Des chercheurs produisent un anticorps contre le virus MERS

Des chercheurs suisses ont réussi à isoler un anticorps contre le coronavirus MERS. Si un fabricant ...
Des chercheurs produisent un anticorps contre le virus MERS

Des chercheurs produisent un anticorps contre le virus MERS

Photo: Keystone

Des chercheurs suisses ont réussi à isoler un anticorps contre le coronavirus MERS. Si un fabricant se montre intéressé, il pourrait bientôt être utilisé dans un traitement.

L'équipe de chercheurs internationale, conduite par Antonio Lanzavecchia de l'Université de la Suisse italienne (USI) à Bellinzone, est parvenue en quatre mois à isoler, tester et produire en grosses quantités les anticorps, indique le journal scientifique 'PNAS'.

Depuis la découverte du coronavirus MERS en 2012, environ 1300 personnes ont été contaminées et 500 sont décédées.
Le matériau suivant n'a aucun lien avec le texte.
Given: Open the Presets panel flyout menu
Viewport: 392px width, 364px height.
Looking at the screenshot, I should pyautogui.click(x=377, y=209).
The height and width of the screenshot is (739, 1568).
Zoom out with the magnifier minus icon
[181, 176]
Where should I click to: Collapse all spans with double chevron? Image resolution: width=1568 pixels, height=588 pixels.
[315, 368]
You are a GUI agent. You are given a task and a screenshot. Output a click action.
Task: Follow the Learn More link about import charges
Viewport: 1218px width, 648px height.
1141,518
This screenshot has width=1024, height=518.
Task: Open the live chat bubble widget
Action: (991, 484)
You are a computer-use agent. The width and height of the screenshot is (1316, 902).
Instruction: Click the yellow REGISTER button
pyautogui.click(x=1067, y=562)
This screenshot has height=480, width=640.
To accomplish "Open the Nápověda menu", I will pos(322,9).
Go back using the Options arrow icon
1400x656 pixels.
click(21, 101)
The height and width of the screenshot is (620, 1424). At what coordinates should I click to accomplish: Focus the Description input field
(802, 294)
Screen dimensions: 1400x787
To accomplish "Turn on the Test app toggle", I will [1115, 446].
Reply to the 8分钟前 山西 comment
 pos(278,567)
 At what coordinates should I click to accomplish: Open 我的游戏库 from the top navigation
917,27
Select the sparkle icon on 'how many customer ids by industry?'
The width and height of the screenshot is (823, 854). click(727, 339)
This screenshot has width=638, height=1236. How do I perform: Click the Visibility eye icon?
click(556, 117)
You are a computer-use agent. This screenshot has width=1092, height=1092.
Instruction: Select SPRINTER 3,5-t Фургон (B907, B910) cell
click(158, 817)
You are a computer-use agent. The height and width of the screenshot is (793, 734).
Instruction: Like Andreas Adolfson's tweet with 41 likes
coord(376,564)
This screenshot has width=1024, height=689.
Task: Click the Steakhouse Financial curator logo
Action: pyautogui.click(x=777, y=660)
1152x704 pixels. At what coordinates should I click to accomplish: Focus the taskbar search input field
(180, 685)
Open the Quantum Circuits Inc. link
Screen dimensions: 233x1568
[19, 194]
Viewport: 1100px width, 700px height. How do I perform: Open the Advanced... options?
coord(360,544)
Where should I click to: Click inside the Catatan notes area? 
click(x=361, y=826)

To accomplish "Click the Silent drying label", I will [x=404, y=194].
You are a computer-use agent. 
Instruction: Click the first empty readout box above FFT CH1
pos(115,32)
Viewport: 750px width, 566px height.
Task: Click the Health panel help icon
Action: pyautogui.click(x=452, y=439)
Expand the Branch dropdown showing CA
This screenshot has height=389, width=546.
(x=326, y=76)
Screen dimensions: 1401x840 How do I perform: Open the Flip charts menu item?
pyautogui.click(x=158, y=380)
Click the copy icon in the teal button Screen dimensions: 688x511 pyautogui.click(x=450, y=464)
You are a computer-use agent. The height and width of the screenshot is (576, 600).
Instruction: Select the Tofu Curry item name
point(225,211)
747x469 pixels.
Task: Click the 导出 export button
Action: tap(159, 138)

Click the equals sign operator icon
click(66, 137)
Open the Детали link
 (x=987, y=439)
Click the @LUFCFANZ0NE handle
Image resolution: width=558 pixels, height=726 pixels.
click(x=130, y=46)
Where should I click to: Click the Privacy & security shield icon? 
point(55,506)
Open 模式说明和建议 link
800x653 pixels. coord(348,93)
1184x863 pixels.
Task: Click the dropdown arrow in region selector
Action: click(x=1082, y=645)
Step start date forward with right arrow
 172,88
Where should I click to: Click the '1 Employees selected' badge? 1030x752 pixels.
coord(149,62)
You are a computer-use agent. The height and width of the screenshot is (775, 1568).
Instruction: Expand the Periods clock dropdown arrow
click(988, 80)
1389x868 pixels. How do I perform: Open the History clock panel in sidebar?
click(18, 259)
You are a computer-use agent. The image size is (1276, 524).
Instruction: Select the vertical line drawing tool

Rien qu'en Corée du Sud, 186 individus ont été affectés par le syndrome respiratoire du Moyen-Orient depuis mai et 36 ont perdu la vie.

Limiter la propagation

Ce virus a semé la panique dans le pays, sapant l'économie coréenne. 'Un anticorps aurait pu limiter l'étendue de l'épidémie', assure Antonio Lanzavecchia, interrogé par l'ats.

Le virus se transmet principalement par contact direct ou par l'air. Les patients auraient pu bénéficier des anticorps et les personnes en contact avec les malades effectuer une prophylaxie post-exposition, explique-t-il. C'est ainsi qu'on évite une expansion de l'épidémie.

Les anticorps sont une partie du système immunitaire qui repoussent les corps étrangers. Ils sont formés lors des vaccins. Le nouvel anticorps MERS a guéri des souris et s'est montré efficace contre plusieurs souches virales.

Plus efficaces que le vaccin

La Corée du Sud s'est montrée intéressée, mais aucune entreprise. Le développement d'un médicament à partir de l'anticorps coûterait quelques millions de francs.

Dès qu'une épidémie perd de son ampleur, l'intérêt va décroissant aussi, analyse Antonio Lanzavecchia immunologue de l'Institut de recherche en biomédecine (IRB) de l'USI et de l'EPFZ.

Et de citer Ebola, où des anticorps auraient pu être développés bien avant la récente épidémie. Selon lui, les anticorps sont plus efficaces pour étouffer une épidémie que des vaccins, dont le développement prend beaucoup plus de temps.